_Schriftelijke opdracht 1_
Vat de leestekst over de beoordeling van de aangeboden prijzen samen in twee zinnen.

_Leestekst_

▬▬▬

1. De beoordeling van de door de inschrijvers aangeboden prijzen

129.
    De volgende feiten worden door partijen niet betwist.

130.
    De door de inschrijvers aangeboden prijzen zijn beoordeeld op basis van gegevens die overeenkomstig de aanwijzingen van het als bijlage bij het bestek gevoegde „inschrijvingsborderel 2 van 3” (hierna: „borderel”) zijn verstrekt. Volgens dit borderel moest een „globale, forfaitaire en maandelijkse prijs” worden aangeboden, „die alle lasten van het volledige, administratieve en pedagogische beheer van het KOC Clovis dekt”, waarbij een onderscheid moest worden gemaakt tussen de crèche en het kinderdagverblijf. Het borderel maakte een onderscheid tussen vijf prijscategorieën:

-    de prijs per „bij de crèche van het KOC Clovis ingeschreven kind” (in euro/maand);

-    de prijs per „gedurende maximaal vier maanden bij de crèche van het KOC Clovis gereserveerde plaats, zonder bezetting door het kind” (in euro/maand);

-    de prijs per „bij het kinderdagverblijf KOC Clovis ingeschreven kind” (in euro/maand);

-    de prijs per „gedurende maximaal vier maanden bij het kinderdagverblijf KOC Clovis gereserveerde plaats, zonder bezetting door het kind” (in euro/maand);

-    de prijs per „supplement voor een buiten de normale openingsuren van het KOC [Clovis] begonnen kwartier” (in euro/kwartier).

131.

▬▬▬

_De gegevens_
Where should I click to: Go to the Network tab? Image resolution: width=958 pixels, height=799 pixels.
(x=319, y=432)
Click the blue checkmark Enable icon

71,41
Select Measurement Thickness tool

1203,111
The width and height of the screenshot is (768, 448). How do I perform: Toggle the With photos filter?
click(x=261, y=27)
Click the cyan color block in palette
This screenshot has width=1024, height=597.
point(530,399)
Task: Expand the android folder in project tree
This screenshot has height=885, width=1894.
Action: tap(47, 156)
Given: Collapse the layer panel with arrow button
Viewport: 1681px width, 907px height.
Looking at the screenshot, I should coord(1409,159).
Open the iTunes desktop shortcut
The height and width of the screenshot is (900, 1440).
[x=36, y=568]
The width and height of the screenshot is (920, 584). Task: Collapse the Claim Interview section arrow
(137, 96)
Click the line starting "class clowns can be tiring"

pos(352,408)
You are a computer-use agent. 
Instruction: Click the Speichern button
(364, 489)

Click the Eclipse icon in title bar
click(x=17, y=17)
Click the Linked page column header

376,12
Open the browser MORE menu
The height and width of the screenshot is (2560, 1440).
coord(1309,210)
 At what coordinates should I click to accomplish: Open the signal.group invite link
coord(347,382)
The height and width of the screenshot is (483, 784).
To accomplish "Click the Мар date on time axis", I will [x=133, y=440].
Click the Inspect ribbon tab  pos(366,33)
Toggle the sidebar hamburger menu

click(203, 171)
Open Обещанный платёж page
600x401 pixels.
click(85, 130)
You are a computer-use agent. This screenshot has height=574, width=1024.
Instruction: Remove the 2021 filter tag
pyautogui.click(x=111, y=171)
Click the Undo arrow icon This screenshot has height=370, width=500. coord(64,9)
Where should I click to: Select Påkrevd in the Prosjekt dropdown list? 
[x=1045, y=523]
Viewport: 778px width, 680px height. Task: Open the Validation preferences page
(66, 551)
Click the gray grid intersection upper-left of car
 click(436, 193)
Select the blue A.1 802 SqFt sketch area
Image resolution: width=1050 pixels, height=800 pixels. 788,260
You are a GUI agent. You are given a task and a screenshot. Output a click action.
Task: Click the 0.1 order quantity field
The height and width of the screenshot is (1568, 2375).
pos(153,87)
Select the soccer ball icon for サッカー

▬▬▬

_Schriftelijke opdracht 2_
Zet graag de regels uit de rijen om in een JSON-lijst van strings, te beginnen bij de regel met "Select the blue A.1 802 SqFt sketch area" en doorlopend tot en met het einde van de rijen. Maak één string per regel en laat lege regels weg.

_Volledige uitwerking 1_
De door de inschrijvers aangeboden prijzen zijn beoordeeld op basis van gegevens die zijn verstrekt volgens de aanwijzingen van het borderel, een bijlage bij het bestek; partijen betwisten deze feiten niet. Volgens het borderel moest een globale, forfaitaire en maandelijkse prijs worden aangeboden die alle lasten van het beheer van het KOC Clovis dekt, met een onderscheid tussen de crèche en het kinderdagverblijf en verdeeld over vijf prijscategorieën.

_Volledige uitwerking 2_
[
  "Select the blue A.1 802 SqFt sketch area",
  "Image resolution: width=1050 pixels, height=800 pixels. 788,260",
  "You are a GUI agent. You are given a task and a screenshot. Output a click action.",
  "Task: Click the 0.1 order quantity field",
  "The height and width of the screenshot is (1568, 2375).",
  "pos(153,87)",
  "Select the soccer ball icon for サッカー"
]